Hallazgo milenario en Hungría: descubren tumbas intactas de guerreros de élite del siglo X
Un equipo arqueológico desenterró tres sepulturas de más de 1.100 años de antigüedad en una aldea húngara. Los entierros contenían armas, joyas, monedas y restos de caballos, que ofrecen una visión única sobre las élites guerreras magiares.

Las tumbas, pertenecientes a miembros de la élite guerrera, se mantuvieron libres de saqueos y alteraciones, lo que permitió recuperar valiosos objetos y restos orgánicos que raramente sobreviven más de mil años bajo tierra.

Armas, oro y caballos: signos de poder
La tumba más rica contenía los restos de un joven de entre 17 y 18 años acompañado por un arsenal simbólico:
- Una placa tarsal de plata finamente decorada, objeto reservado para altos rangos sociales.
- Un anillo de oro con vidrio azul incrustado, brazaletes y otros ornamentos personales.
- Equipamiento ecuestre con aplicaciones de plata dorada y restos del caballo enterrado con él: cabeza, patas y piel.
- Fragmentos de textiles, cuero y madera en excelente estado de conservación.
La segunda tumba albergaba a un joven de unos 15 o 16 años, con un arco, flechas y un carcaj decorado, mientras que la tercera contenía los restos de un hombre adulto, entre 30 y 35 años, enterrado con un sable del siglo X, un arco completo y accesorios de montura.
Además, se encontraron 81 monedas, en su mayoría de origen italiano, acuñadas durante el reinado del emperador Berengario I (888‑924), lo que sugiere posibles vínculos comerciales o militares con la región del norte de Italia.

Vínculos familiares y jerarquía social
Los estudios de ADN realizados sobre los restos indicaron que los tres individuos compartían linaje paterno, probablemente pertenecientes a una misma familia guerrera.

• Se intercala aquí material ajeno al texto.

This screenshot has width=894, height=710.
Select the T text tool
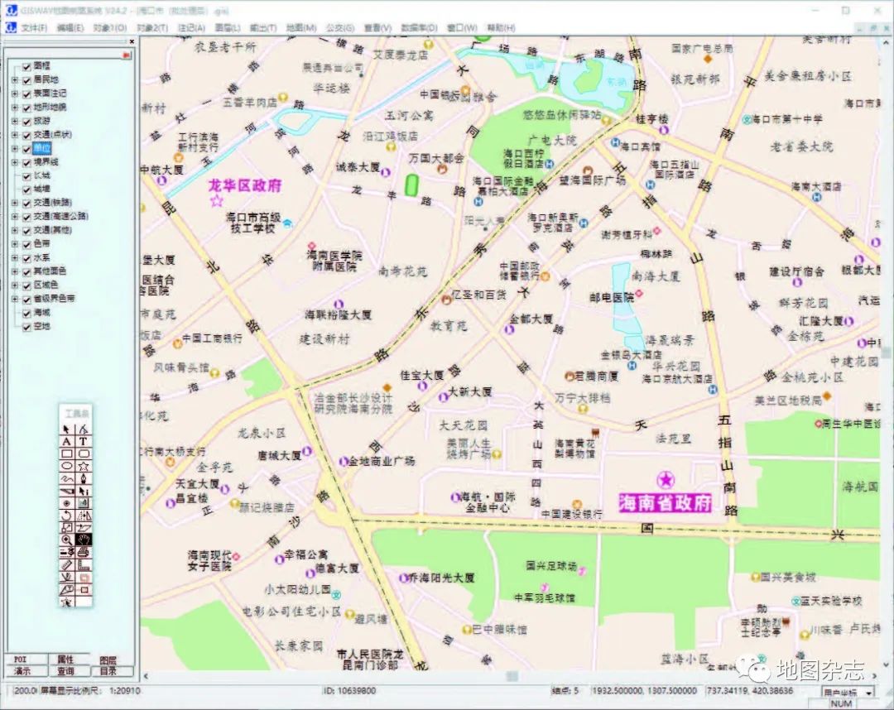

La evidencia sugiere que el adulto podría haber sido el padre o hermano mayor de uno de los jóvenes.
Asimismo, los análisis isotópicos revelaron que estos hombres mantenían una dieta rica en proteínas, un indicador clave de su pertenencia a la clase alta de la sociedad magiar. Este tipo de investigaciones permite reconstruir no solo aspectos bélicos, sino también estructuras familiares y redes de poder del siglo X.

Un hallazgo clave para la arqueología europea
Los especialistas destacaron que el excelente estado de conservación de los materiales —incluyendo seda, cuero y madera— permitirá avanzar en el estudio de rituales funerarios, textiles y organización social de las comunidades magiares.
Este hallazgo refuerza la hipótesis de que existía una élite guerrera consolidada, con vínculos familiares, riqueza material y un fuerte simbolismo en sus prácticas de enterramiento.
Las excavaciones aún continúan y los objetos recuperados serán sometidos a análisis más profundos. Se espera que este descubrimiento se convierta en uno de los más relevantes de la arqueología medieval europea en la última década.